Le comportement des entreprises

 

En B2B, nous relançons le débiteur plus rapidement (3 jours après l’envoi de la lettre). De plus, une première lettre est souvent précédée d’un e-mail à l’entreprise débitrice.  Donc, contrairement aux résultats « <15 jours » du B2C, le résultat B2B dépend également de notre travail de relance (téléphones, etc.).

 

De ce fait, nous encaissons bien plus endéans les 15 premiers jours de nos interventions.

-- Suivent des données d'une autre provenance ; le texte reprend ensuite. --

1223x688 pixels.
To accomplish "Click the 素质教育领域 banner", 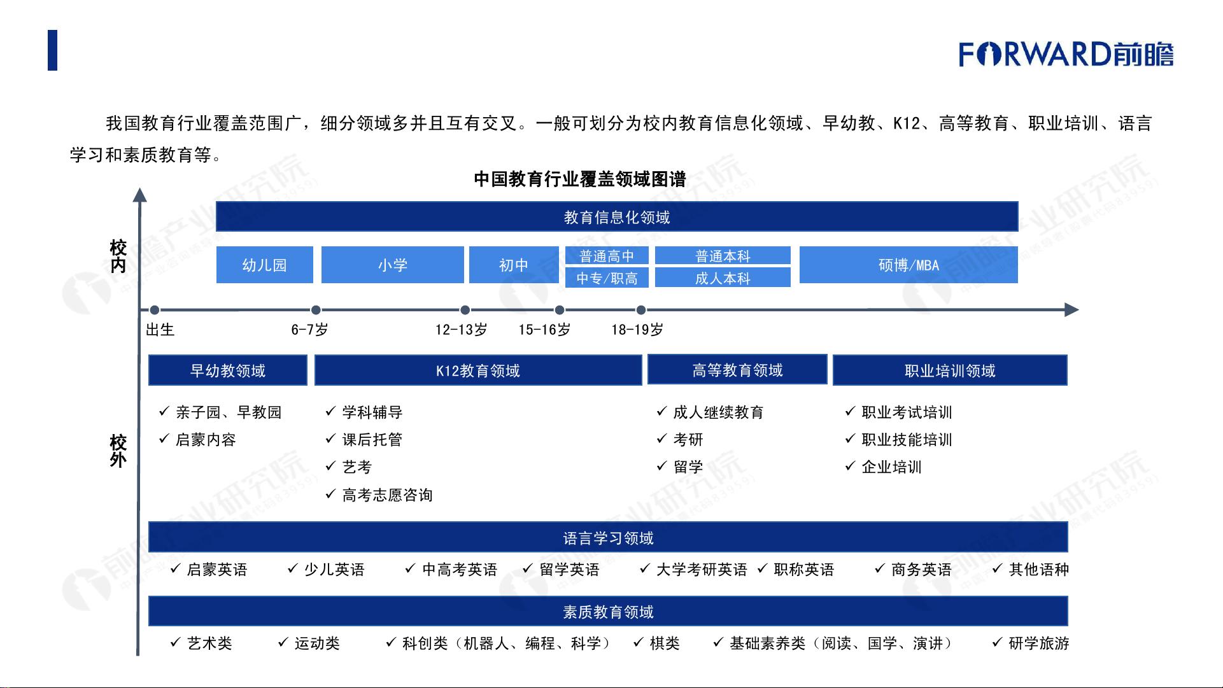I will pos(607,612).
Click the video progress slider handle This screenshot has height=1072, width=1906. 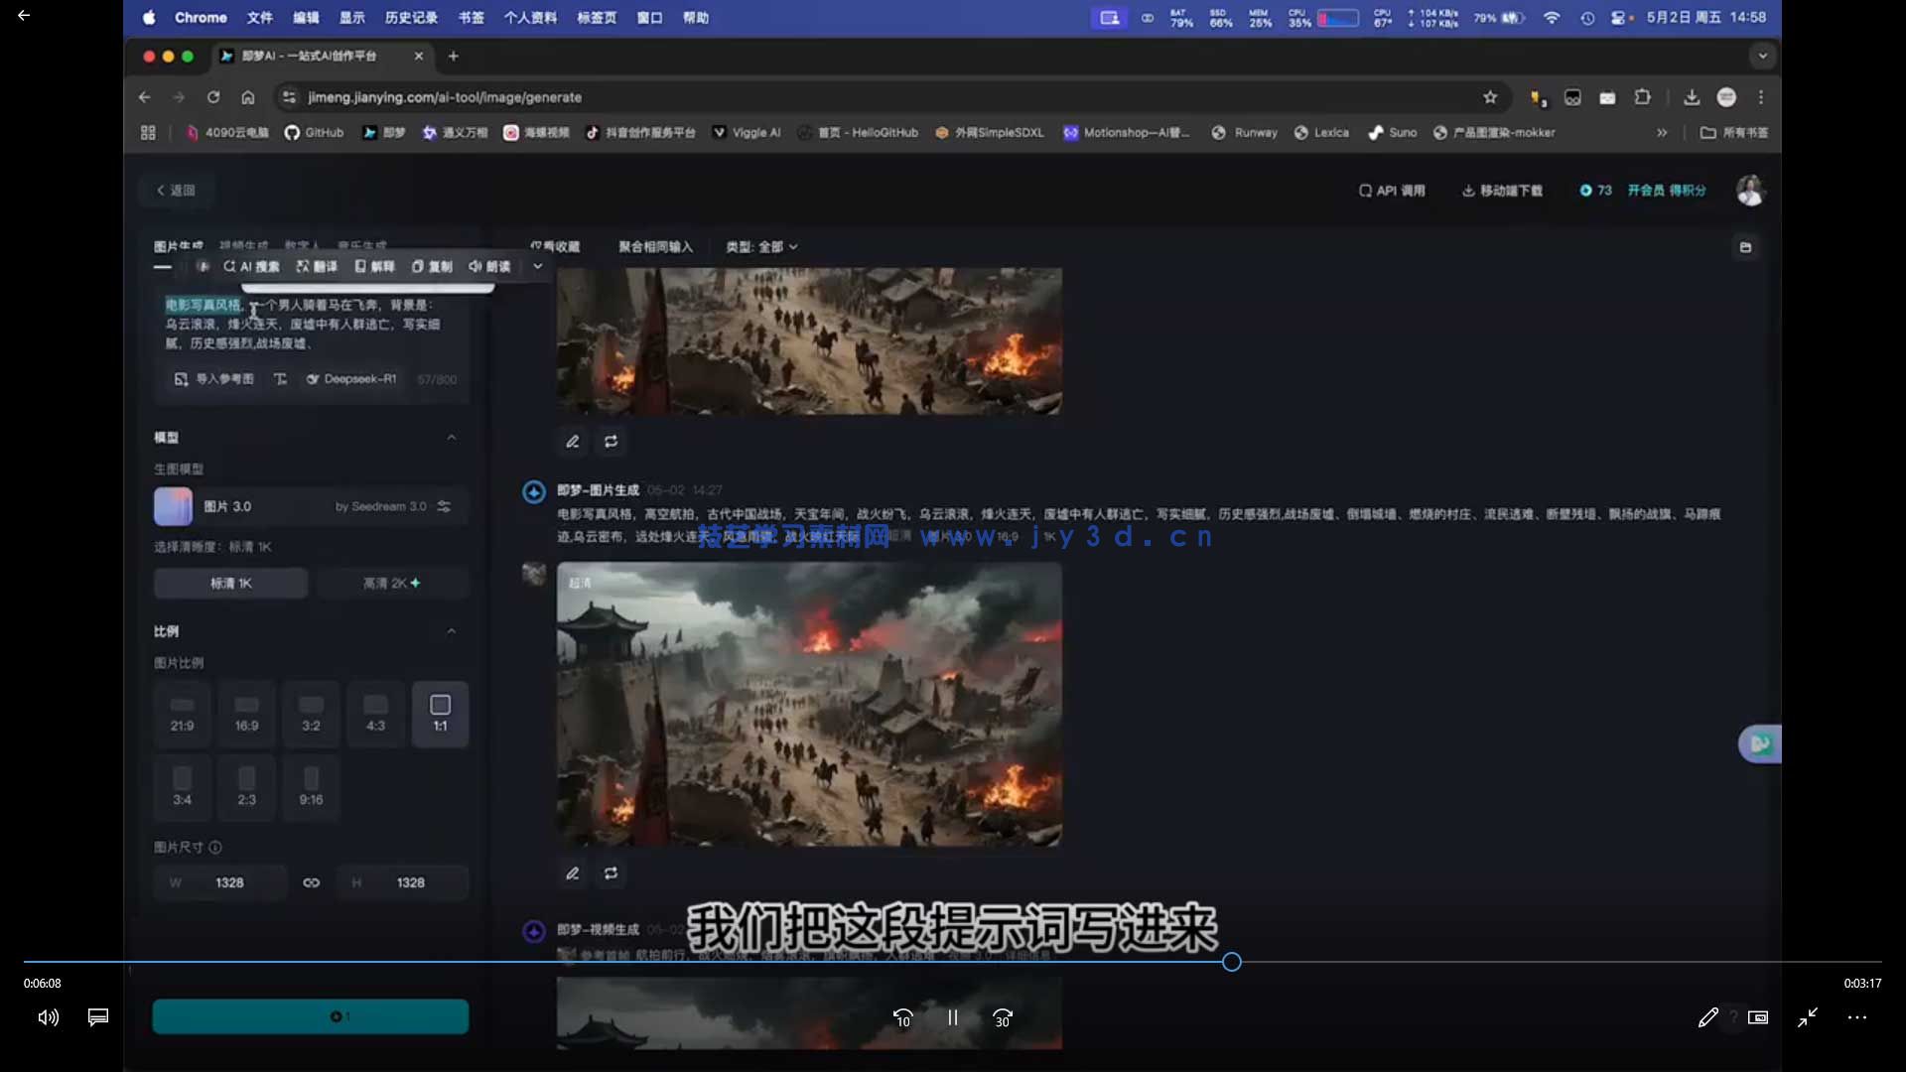pyautogui.click(x=1232, y=962)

En 2020, nous avions 41% de créances avec paiement en B2B (40% en 2019), soit plus du double des résultats B2C avec les mêmes critères (Belgique, < 500€). 

 

Pour le reste, il y a moins de volatilité en B2B qu’en B2C, ce qui s’explique sans doute parce que ces créances B2B ne nous sont pas confiées par fichiers groupés de milliers de créances mais plutôt de manière continue, au jour le jour.

 

Nous remarquons également que, comme pour le B2C, les années 2019-2020 en B2B sont meilleures que les années précédentes (c’est-à-dire qu’il y a plus de dossiers avec paiement, notamment endéans les 15 premiers jours).

 

Pour les grandes créances

 

Nous avons quelques créances qui dépassent le million d’EUR, suivies de nombres croissants lorsqu’on descend la limite de montant. Quelques-unes concernent des consommateurs mais la majorité des créances de plus de 50,000 EUR sont sur des entreprises (B2B).

 

Les analyses statistiques sont moins pertinentes pour les créances de plus de 10,000 EUR car, non seulement il y a moins de volume, mais aussi, il y a plus de variété dans les causes de non-paiement, particulièrement pour le B2B.

 

Nous gérons aussi des créances sur des débiteurs à l’étranger. C’est une de nos spécialités ! Là également, les analyses statistiques sont plus complexes du fait des situations particulières dans les différents pays impliqués.

 

Conclusion

 

Notre article précédent montrait que, en 2020, nous avions conservé un volume de nouvelles créances équivalent aux années précédentes pour le B2B mais enregistré un net recul en B2C.

 

L’analyse de cet article montre que le comportement de paiement en 2020 est similaire à 2019, et que ces deux années sont plutôt meilleures qu’en 2016-2018.  Cela vaut tant pour le B2C que pour le B2B. 

 

Les causes de cette constatation peuvent être que :

  • Les mesures de soutien économique ont combattu avec succès les effets des mesures de confinement.
  • Globalement, la croissance dans certains secteurs a compensé en partie l’effondrement d’autres secteurs.
  • Les créanciers se sont montrés plus prudents en 2020.

 

Nous referons cette analyse dans un an pour voir comment la situation a évolué en 2021.